I am extremely wary of expanding the scope of copyrights even further. I think this would only give corporations like Disney more ammo to claim ownership of ideas above and beyond Disney’s expressions of those ideas.
In my experience, google is good about honoring robots.txt, The one I’ve had problems with is bingbot Of course it’s just a voluntary spec.

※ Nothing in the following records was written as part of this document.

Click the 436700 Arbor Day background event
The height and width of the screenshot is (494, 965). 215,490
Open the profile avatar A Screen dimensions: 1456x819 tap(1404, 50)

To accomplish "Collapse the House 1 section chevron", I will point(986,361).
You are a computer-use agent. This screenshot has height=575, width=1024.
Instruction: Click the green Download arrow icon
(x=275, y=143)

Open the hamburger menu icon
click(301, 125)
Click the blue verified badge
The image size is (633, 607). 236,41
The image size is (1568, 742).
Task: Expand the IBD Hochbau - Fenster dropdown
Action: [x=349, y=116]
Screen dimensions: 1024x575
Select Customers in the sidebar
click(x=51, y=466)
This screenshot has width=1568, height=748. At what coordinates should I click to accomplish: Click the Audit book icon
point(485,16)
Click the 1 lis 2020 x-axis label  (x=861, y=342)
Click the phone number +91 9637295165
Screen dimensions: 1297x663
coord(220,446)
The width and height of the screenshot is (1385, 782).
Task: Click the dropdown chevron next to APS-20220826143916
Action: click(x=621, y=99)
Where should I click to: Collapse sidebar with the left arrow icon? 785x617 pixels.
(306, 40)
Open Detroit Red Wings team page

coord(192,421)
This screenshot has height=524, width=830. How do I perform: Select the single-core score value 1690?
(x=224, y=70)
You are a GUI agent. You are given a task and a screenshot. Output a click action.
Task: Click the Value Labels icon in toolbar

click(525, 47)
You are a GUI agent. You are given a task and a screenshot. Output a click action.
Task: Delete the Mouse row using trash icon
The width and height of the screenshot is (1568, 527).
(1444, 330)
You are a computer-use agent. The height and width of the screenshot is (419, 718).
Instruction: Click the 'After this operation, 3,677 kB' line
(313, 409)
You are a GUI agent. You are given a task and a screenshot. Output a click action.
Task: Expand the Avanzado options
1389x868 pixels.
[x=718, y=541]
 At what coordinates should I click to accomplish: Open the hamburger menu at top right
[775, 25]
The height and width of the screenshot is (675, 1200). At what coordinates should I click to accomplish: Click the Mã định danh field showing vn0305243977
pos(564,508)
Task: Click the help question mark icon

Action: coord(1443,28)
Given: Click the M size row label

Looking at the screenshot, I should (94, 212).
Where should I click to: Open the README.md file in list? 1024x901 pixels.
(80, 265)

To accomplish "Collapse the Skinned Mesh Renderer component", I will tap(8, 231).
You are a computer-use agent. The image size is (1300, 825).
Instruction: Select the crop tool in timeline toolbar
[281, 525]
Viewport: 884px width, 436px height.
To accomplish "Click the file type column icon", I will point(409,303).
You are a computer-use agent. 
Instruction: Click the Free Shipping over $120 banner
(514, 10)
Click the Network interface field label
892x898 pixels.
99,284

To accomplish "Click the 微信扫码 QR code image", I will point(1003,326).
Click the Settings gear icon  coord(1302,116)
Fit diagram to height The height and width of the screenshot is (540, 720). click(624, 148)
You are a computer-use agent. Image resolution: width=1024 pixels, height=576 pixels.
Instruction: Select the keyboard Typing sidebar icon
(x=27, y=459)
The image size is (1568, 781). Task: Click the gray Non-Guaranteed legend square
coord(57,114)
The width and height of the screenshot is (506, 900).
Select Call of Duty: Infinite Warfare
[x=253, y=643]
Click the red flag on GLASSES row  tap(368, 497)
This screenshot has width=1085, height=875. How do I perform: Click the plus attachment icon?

This was a long time ago and I don’t remember the source, but there was an article or paper about how robots.txt ended up giving google unfair monopoly advantages. There are many websites that only allow google and “disallow” everything else. It’s not that the robots.txt standard itself is biased, but it ends up amplifying existing market biases and those in the long tail get screwed by it.
https://stackoverflow.com/questions/56049660/how-to-exclude-all-robots-except-googlebot-and-bingbot-with-both-robots-txt-and
It kind of sucks that those who want to be “responsible” by obeying robots.txt are rewarded with a loosing hand due to no fault of their own. This makes me wonder if any of them are following googlebot’s rules just to make things more fair. I’m sure this will be criticized, but robots.txt is voluntary anyway.